Provided passage:
--- Begin ---

The test compares \(C\hat{\beta}\) to its null value 0 using a squared statistical distance. Since \(\hat{\beta} \sim N(\beta, \sigma^2(X^T X)^{-1})\), it follows that \(C\hat{\beta} \sim N(C\beta, \sigma^2 C(X^T X)^{-1} C^T)\) .

Theorem 7.4 (F-Test for General Linear Hypothesis) If \(y \sim N(X\beta, \sigma^2 I)\) and \(C\) has rank \(q\), then under \(H_0: C\beta = 0\) :

\[ F = \frac{(C\hat{\beta})^T \{C(X^T X)^{-1} C^T\}^{-1} C\hat{\beta} / q}{\text{SSE}_{\text{FM}} / (n - k - 1)} \sim F(q, n - k - 1) \]

If \(H_0\) is false, it follows a non-central F distribution with parameter \(\lambda = \frac{(C\beta)^T [C(X^T X)^{-1} C^T]^{-1} C\beta}{\sigma^2}\) .

7.2.2 Nested Models Interpretation

The general linear hypothesis test is fundamentally a test of nested models.

--- End ---

Work to complete:
**1.** From the passage on the general linear hypothesis test, extract the text starting at "Theorem 7.4 (F-Test" and ending at "of nested models.".
**2.** According to the passage on the general linear hypothesis test, what distribution does the F statistic follow when the null hypothesis is false?
**3.** Proceed with the passage on the general linear hypothesis test, picking up after its last sentence.

Dataset content:
--- Begin ---

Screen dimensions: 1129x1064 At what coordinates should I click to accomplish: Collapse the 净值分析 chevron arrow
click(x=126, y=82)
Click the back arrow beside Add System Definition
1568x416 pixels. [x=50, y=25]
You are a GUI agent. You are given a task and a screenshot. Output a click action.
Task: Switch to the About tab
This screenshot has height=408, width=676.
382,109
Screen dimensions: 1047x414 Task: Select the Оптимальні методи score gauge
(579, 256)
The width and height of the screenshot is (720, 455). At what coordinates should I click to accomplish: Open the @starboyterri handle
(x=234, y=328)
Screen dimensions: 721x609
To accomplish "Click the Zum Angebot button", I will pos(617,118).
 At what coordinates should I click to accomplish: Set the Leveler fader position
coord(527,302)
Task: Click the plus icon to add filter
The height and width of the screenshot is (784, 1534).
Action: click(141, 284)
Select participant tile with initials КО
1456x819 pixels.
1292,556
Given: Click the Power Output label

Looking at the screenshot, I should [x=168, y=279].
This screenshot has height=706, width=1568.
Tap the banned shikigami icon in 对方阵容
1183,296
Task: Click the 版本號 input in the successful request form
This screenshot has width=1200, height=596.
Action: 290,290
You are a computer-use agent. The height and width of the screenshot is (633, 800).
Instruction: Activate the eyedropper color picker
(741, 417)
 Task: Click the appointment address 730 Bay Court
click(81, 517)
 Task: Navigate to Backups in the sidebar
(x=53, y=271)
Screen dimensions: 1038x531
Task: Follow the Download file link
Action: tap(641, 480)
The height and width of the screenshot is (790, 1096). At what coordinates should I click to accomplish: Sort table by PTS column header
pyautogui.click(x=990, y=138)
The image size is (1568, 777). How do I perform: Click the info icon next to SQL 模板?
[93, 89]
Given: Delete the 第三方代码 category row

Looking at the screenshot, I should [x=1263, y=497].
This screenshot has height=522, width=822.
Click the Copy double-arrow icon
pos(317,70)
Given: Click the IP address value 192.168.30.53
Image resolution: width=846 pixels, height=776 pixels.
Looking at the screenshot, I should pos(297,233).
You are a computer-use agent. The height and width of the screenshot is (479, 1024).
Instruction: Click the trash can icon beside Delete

--- End ---

Answers for this exercise:
**1.**
Theorem 7.4 (F-Test for General Linear Hypothesis) If \(y \sim N(X\beta, \sigma^2 I)\) and \(C\) has rank \(q\), then under \(H_0: C\beta = 0\) :

\[ F = \frac{(C\hat{\beta})^T \{C(X^T X)^{-1} C^T\}^{-1} C\hat{\beta} / q}{\text{SSE}_{\text{FM}} / (n - k - 1)} \sim F(q, n - k - 1) \]

If \(H_0\) is false, it follows a non-central F distribution with parameter \(\lambda = \frac{(C\beta)^T [C(X^T X)^{-1} C^T]^{-1} C\beta}{\sigma^2}\) .

7.2.2 Nested Models Interpretation

The general linear hypothesis test is fundamentally a test of nested models.

**2.** A non-central F distribution.

**3.**
Theorem 7.5 (General Linear Hypothesis as Nested Models) The F-test for the general linear hypothesis \(H_0: C\beta = 0\) is equivalent to a full-and-reduced model test. Specifically, testing \(H_0\) is equivalent to testing whether the mean vector \(\mu\) lies in a subspace \(V_0 \subset C(X)\). The test statistic satisfies:

\[ \text{SSH} = (C\hat{\beta})^T \{C(X^T X)^{-1} C^T\}^{-1} C\hat{\beta} = ||P_{C(Z)}y||^2 \]

where \(C(Z)\) is the orthogonal complement of the reduced model space \(V_0\) with respect to the full model space \(C(X)\).

Proof. Geometric Proof (Projections)

Under the null hypothesis \(H_0: C\beta = 0\), we have a constrained model. We observe that:

\[ C\beta = 0 \implies C(X^T X)^{-1} X^T (X\beta) = 0 \]

Let \(Z^T = C(X^T X)^{-1} X^T\). Then the condition becomes \(Z^T \mu = 0\) (since \(\mu = X\beta\)). This implies that under \(H_0\), \(\mu\) must be orthogonal to the column space of \(Z\), denoted \(\text{Col}(Z)\).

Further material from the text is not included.